In practice, a typical ultrasound device will have an emitter device, often hand-held, that contains a number of ultrasonic beam emitters. These ultrasonic beam emitters will each transmit an ultrasonic beam from essentially the same starting point, with each beam fanning out at a slightly different angle. In this way, the beams will cover the entire target area.
As a result of this engineering design choice, the image data that is gathered from the reflected ultrasonic waves is most easily stored using polar coordinates. In particular, each data point corresponding to an ultrasonic reflection is identified by an angle corresponding to the angle of the reflected beam, a distance (i.e., radius) of the reflection, and pixel data.
However, standard video display devices, such as cathode ray tubes (CRTs), liquid crystal displays (LCDs), plasma displays, or the like, are typically laid out with a set of display pixels using x-y coordinates (i.e., Cartesian coordinates). In other words, the display devices usually have their display pixels set up in an array of parallel rows and parallel columns defined using x-y coordinates. Images are provided to the display device by providing image data in a similar array that corresponds to the pixel array of the display device. This can be accomplished using a raster scan (e.g., in a CRT), individual addressing of pixel display elements (e.g., in an LCD), or any other suitable method.
When using such a display element in an ultrasound system, it is therefore necessary for the system to convert the received ultrasound image data from polar coordinates into x-y coordinates so that it will be suitable for desired display device.
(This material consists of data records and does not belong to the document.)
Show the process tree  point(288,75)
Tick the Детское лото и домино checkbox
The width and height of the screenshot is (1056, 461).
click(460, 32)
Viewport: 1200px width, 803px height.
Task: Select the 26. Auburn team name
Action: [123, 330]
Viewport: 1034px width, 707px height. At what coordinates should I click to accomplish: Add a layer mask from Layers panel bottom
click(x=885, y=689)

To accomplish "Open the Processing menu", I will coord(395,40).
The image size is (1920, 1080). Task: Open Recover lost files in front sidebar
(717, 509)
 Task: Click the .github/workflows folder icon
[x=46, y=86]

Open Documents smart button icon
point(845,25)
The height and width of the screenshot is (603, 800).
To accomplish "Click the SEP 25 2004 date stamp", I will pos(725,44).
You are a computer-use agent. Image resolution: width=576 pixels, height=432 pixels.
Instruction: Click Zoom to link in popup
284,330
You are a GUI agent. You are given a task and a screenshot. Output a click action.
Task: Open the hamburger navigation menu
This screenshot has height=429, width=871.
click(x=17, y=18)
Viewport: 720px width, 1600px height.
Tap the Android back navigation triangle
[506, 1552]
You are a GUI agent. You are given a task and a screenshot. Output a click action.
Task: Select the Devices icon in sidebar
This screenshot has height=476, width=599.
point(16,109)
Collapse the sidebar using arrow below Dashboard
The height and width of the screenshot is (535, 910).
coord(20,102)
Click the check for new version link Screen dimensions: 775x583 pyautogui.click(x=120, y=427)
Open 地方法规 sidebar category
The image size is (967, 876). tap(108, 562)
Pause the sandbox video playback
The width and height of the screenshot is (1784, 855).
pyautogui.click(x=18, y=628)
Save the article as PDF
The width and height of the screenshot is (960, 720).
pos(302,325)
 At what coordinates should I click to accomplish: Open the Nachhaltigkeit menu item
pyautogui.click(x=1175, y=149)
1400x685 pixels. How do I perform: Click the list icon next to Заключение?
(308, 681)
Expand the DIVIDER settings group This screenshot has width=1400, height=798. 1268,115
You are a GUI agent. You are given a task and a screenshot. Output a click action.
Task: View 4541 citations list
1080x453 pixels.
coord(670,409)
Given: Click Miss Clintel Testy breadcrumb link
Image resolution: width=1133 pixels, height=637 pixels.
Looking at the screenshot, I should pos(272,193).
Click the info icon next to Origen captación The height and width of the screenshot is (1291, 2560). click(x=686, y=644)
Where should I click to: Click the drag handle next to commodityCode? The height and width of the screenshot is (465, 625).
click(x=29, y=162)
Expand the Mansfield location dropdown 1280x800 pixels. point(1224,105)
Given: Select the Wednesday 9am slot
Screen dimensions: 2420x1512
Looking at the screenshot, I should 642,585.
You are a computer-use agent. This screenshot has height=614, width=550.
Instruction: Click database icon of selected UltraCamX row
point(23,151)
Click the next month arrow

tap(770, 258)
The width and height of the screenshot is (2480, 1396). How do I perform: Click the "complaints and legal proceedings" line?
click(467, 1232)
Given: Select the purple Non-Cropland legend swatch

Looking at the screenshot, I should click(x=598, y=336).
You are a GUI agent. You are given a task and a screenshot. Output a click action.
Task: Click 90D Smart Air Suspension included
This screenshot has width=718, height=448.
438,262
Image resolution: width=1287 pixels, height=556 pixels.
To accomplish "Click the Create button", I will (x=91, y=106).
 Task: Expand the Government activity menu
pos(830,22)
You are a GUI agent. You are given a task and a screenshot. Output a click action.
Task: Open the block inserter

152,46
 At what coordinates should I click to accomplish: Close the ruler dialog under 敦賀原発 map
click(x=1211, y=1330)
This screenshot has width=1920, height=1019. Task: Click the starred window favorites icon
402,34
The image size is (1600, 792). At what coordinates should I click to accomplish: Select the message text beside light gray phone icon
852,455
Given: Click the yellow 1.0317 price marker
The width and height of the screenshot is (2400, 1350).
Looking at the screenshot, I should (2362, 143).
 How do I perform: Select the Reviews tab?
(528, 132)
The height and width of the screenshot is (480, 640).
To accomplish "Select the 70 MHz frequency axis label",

This is typically achieved by performing a mathematical conversion process on the polar coordinate data to approximate x-y coordinate data that corresponds to the polar coordinate data.
Furthermore, because an ultrasound device must display its images in real-time, it is necessary for this conversion process to likewise be performed in real-time. This means that whatever processor is performing the conversion process must be able to access a stored image frame polar coordinate data quickly enough to achieve real-time conversion into x-y coordinate data. As a result, the polar coordinate data must typically be stored in a fast-access memory element, such as an internal memory element associated with the processor, e.g., an internal CPU cache, such as a level 1 cache or a level 2 cache. In one embodiment, this can be implemented using a static random access memory (SRAM) element.
However, the expense of a memory generally increases along with its speed and its size. This means that a memory both large enough to hold the entire polar coordinate data set for a given ultrasound image frame and with a fast enough access time or latency to allow real-time conversion to x-y coordinate data would be comparatively expensive
It would therefore be desirable to provide a way to initially store the polar coordinate data in a cheaper, slower memory, and switch it to a faster memory only as needed for data conversion.